Adam Comeau (in small boat), a Dalhousie master's student in oceanography, helps bring in the Slocum Glider. Jim Smith, Gus Cameron and Scott McLean assist from the larger vessel.

It floats like a bird. It looks like a plane. But don’t look up in the sky if you’re expecting to find these gliders—recast your gaze to the deep blue sea, where a Beatles-like “yellow submarine” can be found soaring beneath the waves.

The Slocum Glider takes its nickname from Joshua Slocum, a Nova Scotian who was the first person to sail single-handedly around the world. And like its namesake, the unmanned glider is amazingly independent. It can dive for days or even weeks before being recovered. It conserves energy by using ocean currents while it “glides” up and down through the water. It can dive from 10 metres up to as deep as 2,000 metres before resurfacing and sending the data it collected to researchers via satellite. And, best of all, it’s considerably cheaper and more energy-efficient than commissioning ships to canvas the ocean for days on end.

No wonder Marlon Lewis calls gliders “the future of oceanography.”

“You see much more detail than you would ever see in a ship,” explains Dr. Lewis, professor of oceanography at Dalhousie and founder of Satlantic Incorporated. “They can take measurements with higher resolution and can travel in far worse conditions. They’re pretty amazing.”

The Slocum Glider is an autonomous vehicle which moves up and down in the ocean by changing buoyancy. 

Since early March, Dr. Lewis and his fellow Dalhousie oceanographers John Cullen and Katja Fennel have been checking their computers for daily updates from the RU15 Slocum Glider making its way through the Atlantic Ocean from New Jersey to Nova Scotia. Launched by a team of colleagues at Rutgers University – world leaders in working with these devices – the RU15 was embarking on its longest journey to date, pushing the boundaries of how far this technology can go.

To ensure that the glider had enough juice to survive the trip, a creative energy-saving route was used. After crossing the continental shelf, the glider “flew” into the Gulf Stream and used the current’s natural movement to guide its path before exiting and following the Halifax Line—a traditional oceanographic transect—to shore. During its two-month journey, it survived a storm with 25-foot seas, got caught in a warm core ring, and had a close call with a Gulf Stream meander.

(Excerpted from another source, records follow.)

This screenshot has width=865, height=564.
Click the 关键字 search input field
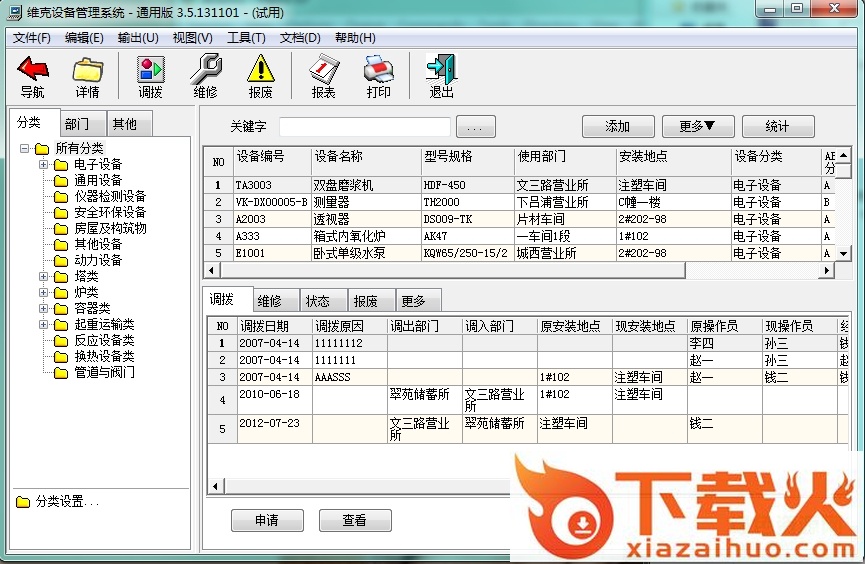pyautogui.click(x=364, y=127)
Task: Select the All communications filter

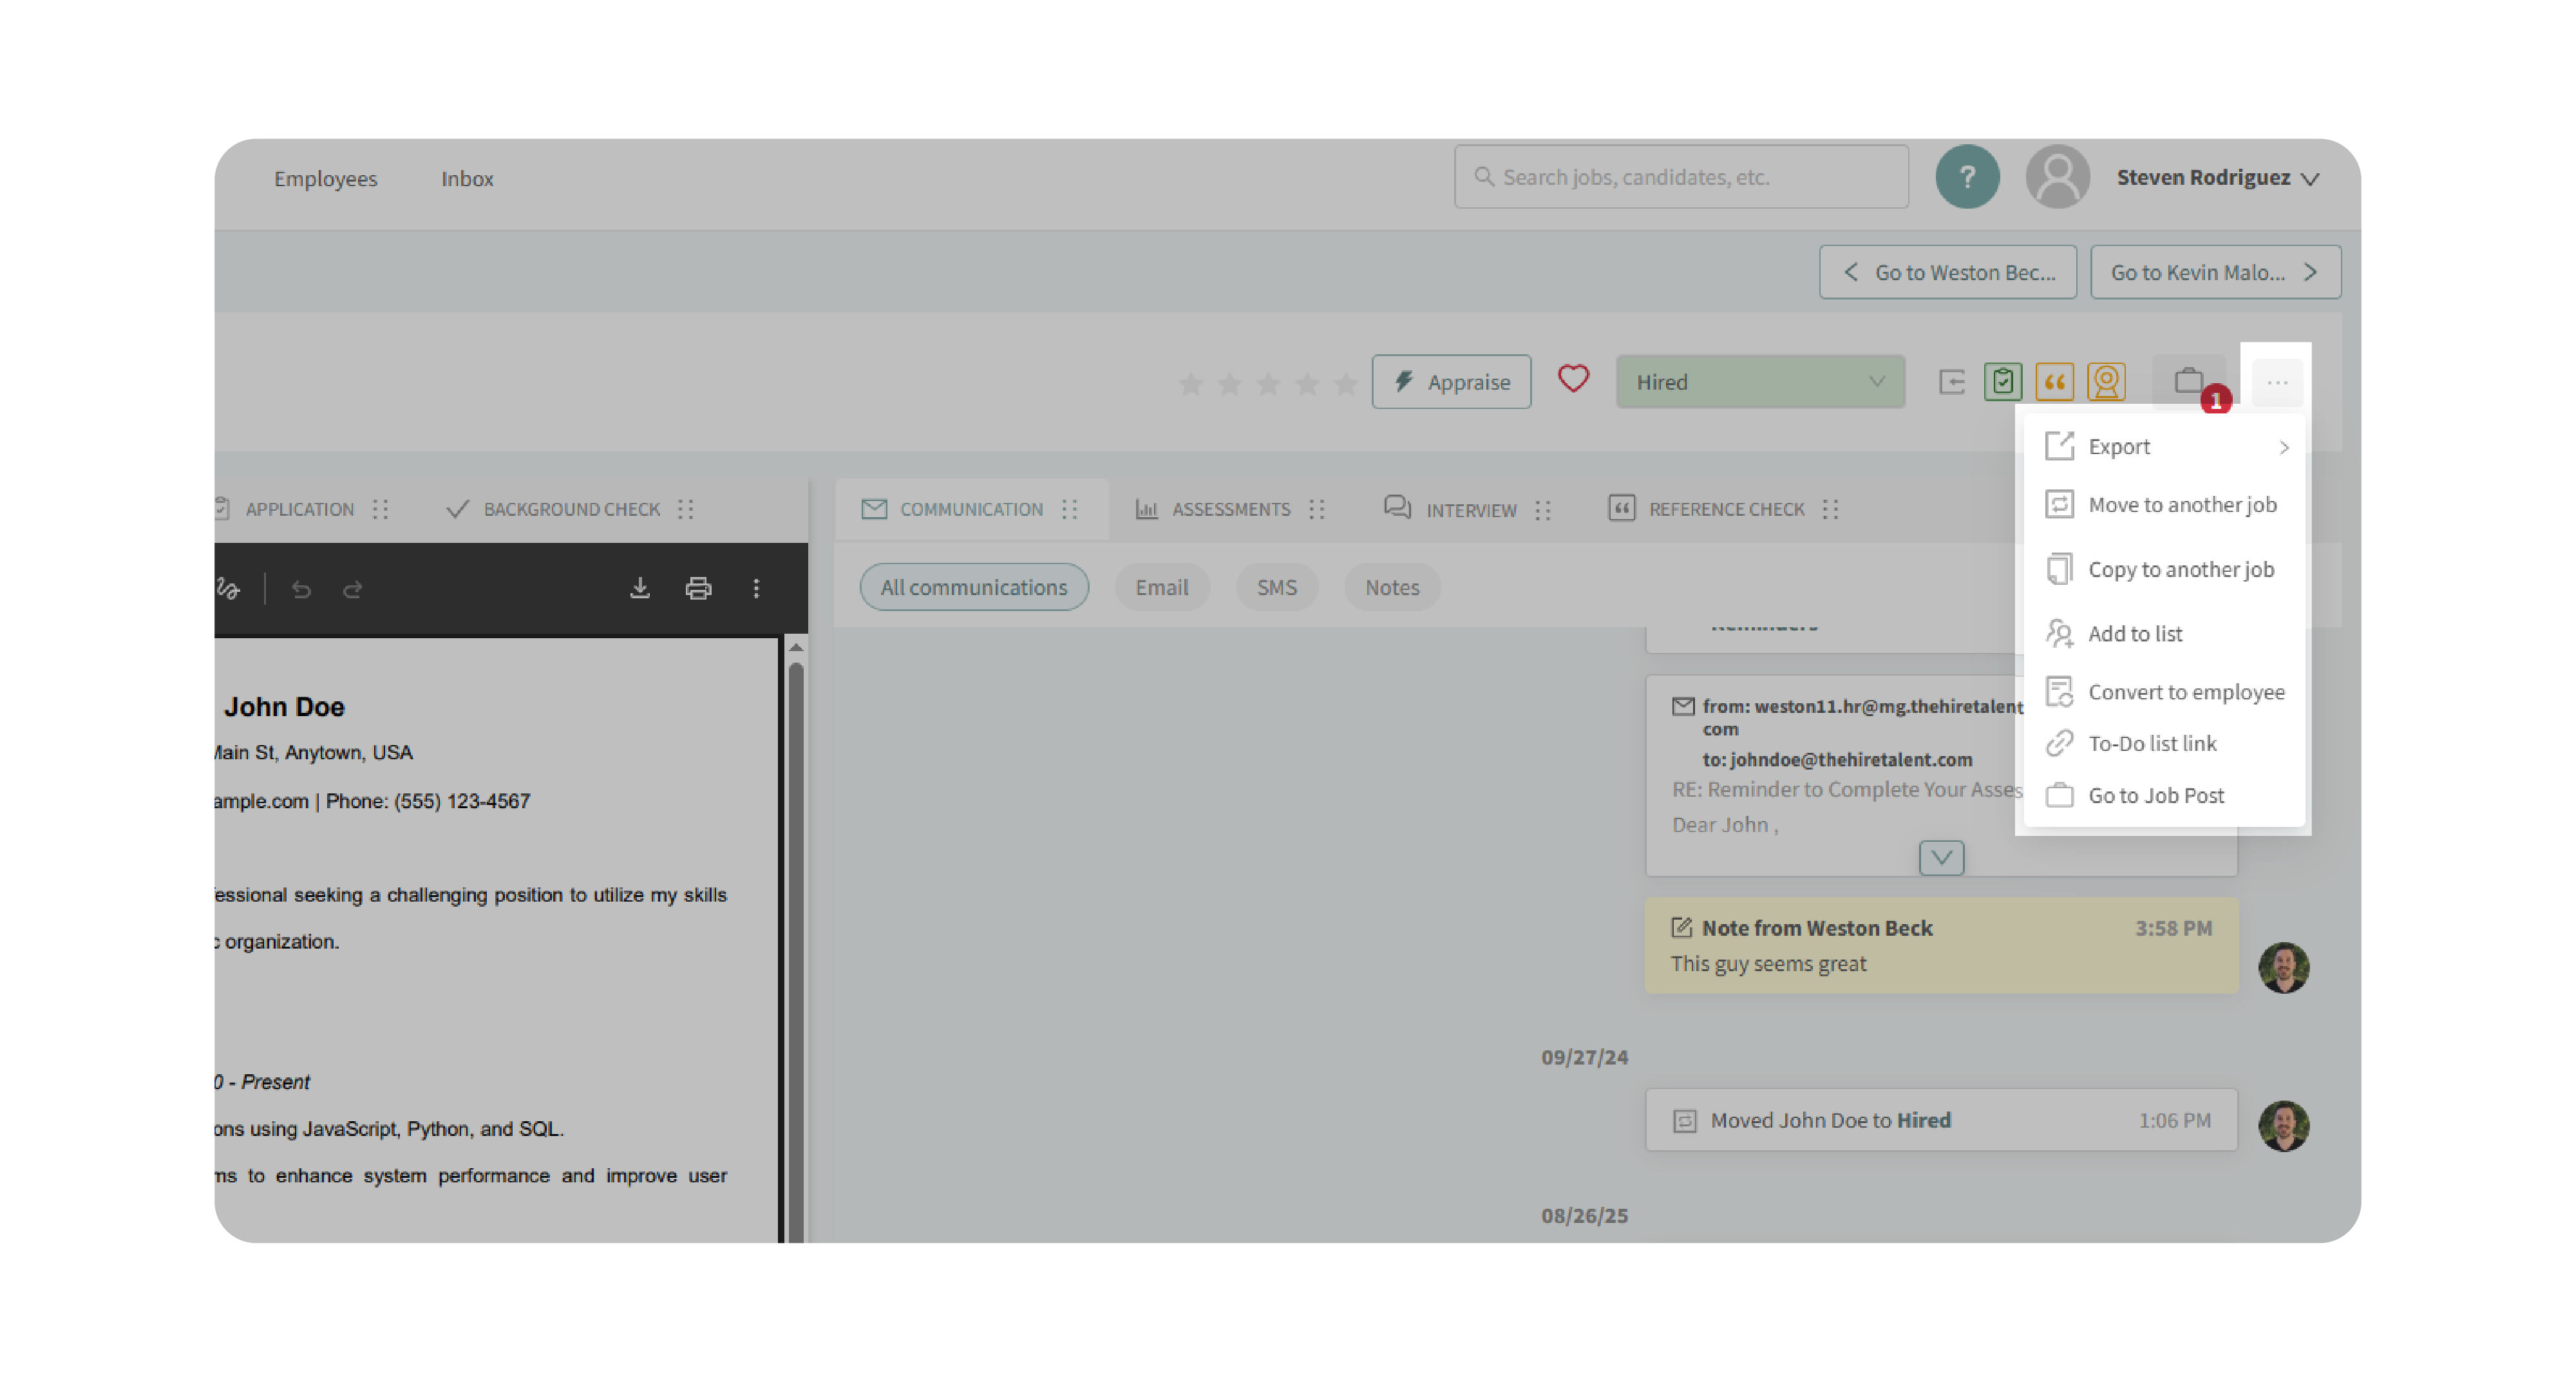Action: point(973,587)
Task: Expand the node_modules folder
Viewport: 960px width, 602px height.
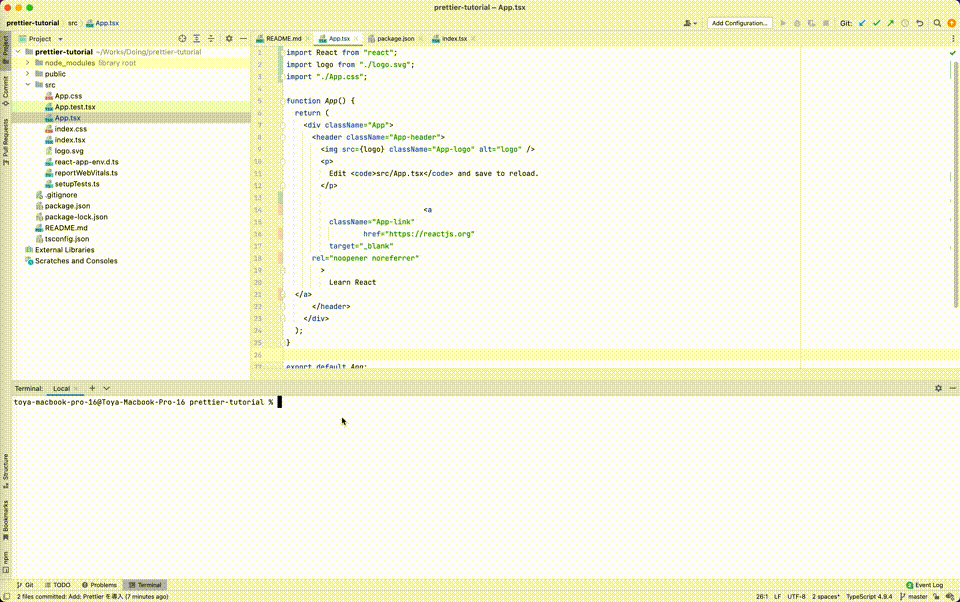Action: click(x=26, y=62)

The entire time, the glider was sending back valuable data about ocean temperature, salinity and density. For Dr. Fennel, this data can provide key information for her oceanographic modeling. As an example, she describes how the gliders can be used to explore changes to the coastal current system transporting cold and fresh water from the Labrador Sea along the east coast.

“It’s something that we expect to change dramatically with global warming and the melting of the ice caps,” she explains. “With glider capability we have the chance to observe and understand these changes. They open our observational window, and enable us to do things that we haven’t done before.”

Dr. Cullen agrees: “They have a spectacular capability to cruise through the oceans and tell us a number of things about the ocean interior. This is really connecting the dots for what we do as oceanographers.”

Last week, the glider was recovered 30 nautical miles offshore of Halifax by a team from Dalhousie and Satlantic, after completing a voyage of 2,600 km, measuring more than 2,150 vertical oceanographic profiles. The team from Rutgers hopes to lead further voyages in the future, and plans are for three similar gliders to be purchased and utilized as part of the Dalhousie-led Ocean Tracking Network.